Nevertheless, we certified the question because we believed that various developments in the law since our decision in Basko over 30 years earlier might cast some doubt on the authority of that decision. For example, in 1979 the Connecticut legislature had passed the CPLA, and Vitanza argued that under that statute, the learned intermediary doctrine is not an absolute defense as a matter of law, but a defense for the finder of fact to consider. Vitanza I, 214 F.3d at 76. Also, in the past decade there had been two Connecticut appellate decisions holding that under the CPLA the sophisticated user defense was not a bar to liability, but a defense for the jury to consider. Vitanza I pointed out that these Connecticut decisions were "significant" because in another prior decision of this court--In re Brooklyn Navy Yard Asbestos Litig., 971 F.2d 831, 838 (2d Cir. 1992)--we had equated the "learned intermediary" doctrine with the "knowledgeable user" doctrine." Vitanza I, 214 F.3d at 77. Our certifying opinion also noted that courts in other jurisdictions had found that changed conditions in the health care industry, including direct marketing of prescription drugs to patients and increased patient choice, mandated some exceptions to the learned intermediary doctrine. Id. at 77-78.
C. The Connecticut Supreme Court decision in response to our certification
In a thorough, unanimous opinion issued in August 2001 (hereafter referred to as Vitanza II), the Connecticut Supreme Court analyzed the language of the CPLA and its legislative history, and held that the CPLA had not abrogated the common law learned intermediary doctrine recognized in Basko. Vitanza II, 778 A.2d at 837-45. The court also held that the learned intermediary doctrine and the sophisticated user doctrine are not appropriately analogized, because the learned intermediary doctrine applies specifically to the medical field and generally involves unavoidably unsafe products which by law must be distributed by an intermediary. This circumstance is not present in application of the sophisticated user doctrine. As a result, the court held, the cases holding the sophisticated user defense to be a question for the jury were not relevant to the case at hand. Id. at 845-46. In addition, the opinion in Vitanza II noted that courts have dealt with changing circumstances by recognizing exceptions to the learned intermediary doctrine in cases involving a lack of communication between patients and their physicians, and in cases where patients essentially control selection of the product. The court declined to decide whether it should recognize any of these exceptions in the present context since there was no lack of communication between physician and patient. The court also held that on the facts of this case there was no reason to create an entirely new exception to the learned intermediary doctrine. Id. at 846-47. The court concluded its opinion by stating "The certified question is answered: Yes." Id. at 847. In other words, the Connecticut Supreme Court held in Vitanza II that defendant Upjohn is insulated from liability to plaintiff Vitanza.

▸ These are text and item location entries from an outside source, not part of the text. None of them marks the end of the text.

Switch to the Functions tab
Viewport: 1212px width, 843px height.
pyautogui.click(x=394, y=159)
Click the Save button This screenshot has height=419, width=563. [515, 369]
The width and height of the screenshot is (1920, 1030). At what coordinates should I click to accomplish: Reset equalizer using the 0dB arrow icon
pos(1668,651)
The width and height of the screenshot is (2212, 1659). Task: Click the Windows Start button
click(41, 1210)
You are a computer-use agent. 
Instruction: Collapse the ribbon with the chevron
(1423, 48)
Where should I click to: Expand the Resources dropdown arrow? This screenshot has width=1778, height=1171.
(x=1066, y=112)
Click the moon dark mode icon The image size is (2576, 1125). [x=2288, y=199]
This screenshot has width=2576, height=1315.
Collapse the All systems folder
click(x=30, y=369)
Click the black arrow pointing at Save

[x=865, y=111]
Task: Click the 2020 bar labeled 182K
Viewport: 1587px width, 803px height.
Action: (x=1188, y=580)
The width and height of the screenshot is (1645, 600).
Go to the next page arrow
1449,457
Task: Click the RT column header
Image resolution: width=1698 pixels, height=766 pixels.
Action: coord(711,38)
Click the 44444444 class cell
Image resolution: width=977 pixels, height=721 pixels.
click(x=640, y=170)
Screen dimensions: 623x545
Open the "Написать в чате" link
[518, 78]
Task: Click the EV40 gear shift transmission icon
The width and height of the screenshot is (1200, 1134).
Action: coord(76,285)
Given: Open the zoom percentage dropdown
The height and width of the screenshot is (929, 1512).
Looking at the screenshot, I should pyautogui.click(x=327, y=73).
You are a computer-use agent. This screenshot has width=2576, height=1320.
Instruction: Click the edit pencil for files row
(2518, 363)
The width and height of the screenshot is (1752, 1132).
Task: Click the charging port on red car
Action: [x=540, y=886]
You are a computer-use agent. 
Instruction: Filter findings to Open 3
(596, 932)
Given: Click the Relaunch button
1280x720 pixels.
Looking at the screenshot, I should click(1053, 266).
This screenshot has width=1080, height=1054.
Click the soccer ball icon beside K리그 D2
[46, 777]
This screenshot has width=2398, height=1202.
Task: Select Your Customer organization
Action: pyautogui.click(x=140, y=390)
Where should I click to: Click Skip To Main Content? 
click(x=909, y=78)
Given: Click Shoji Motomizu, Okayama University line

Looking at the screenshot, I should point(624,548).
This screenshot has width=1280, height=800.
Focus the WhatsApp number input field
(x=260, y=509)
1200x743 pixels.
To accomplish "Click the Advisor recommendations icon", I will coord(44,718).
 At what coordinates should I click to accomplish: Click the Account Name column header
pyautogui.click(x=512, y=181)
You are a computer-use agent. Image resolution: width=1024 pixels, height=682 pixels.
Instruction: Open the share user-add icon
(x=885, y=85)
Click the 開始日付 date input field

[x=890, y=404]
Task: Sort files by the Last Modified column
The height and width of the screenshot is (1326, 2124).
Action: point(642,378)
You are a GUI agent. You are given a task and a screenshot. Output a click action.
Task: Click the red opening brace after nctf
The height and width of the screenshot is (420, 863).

The governing law on the controlling issue in this diversity case is the law of Connecticut. We apply that law, as stated by the Connecticut Supreme Court. We affirm the district court's grant of summary judgment to Upjohn.
After the certified opinion came down, we asked the parties to file letter briefs commenting on the answer of the Connecticut Supreme Court. Defendant Upjohn responded that the opinion called for affirmance, and plaintiff Vitanza chose not to respond.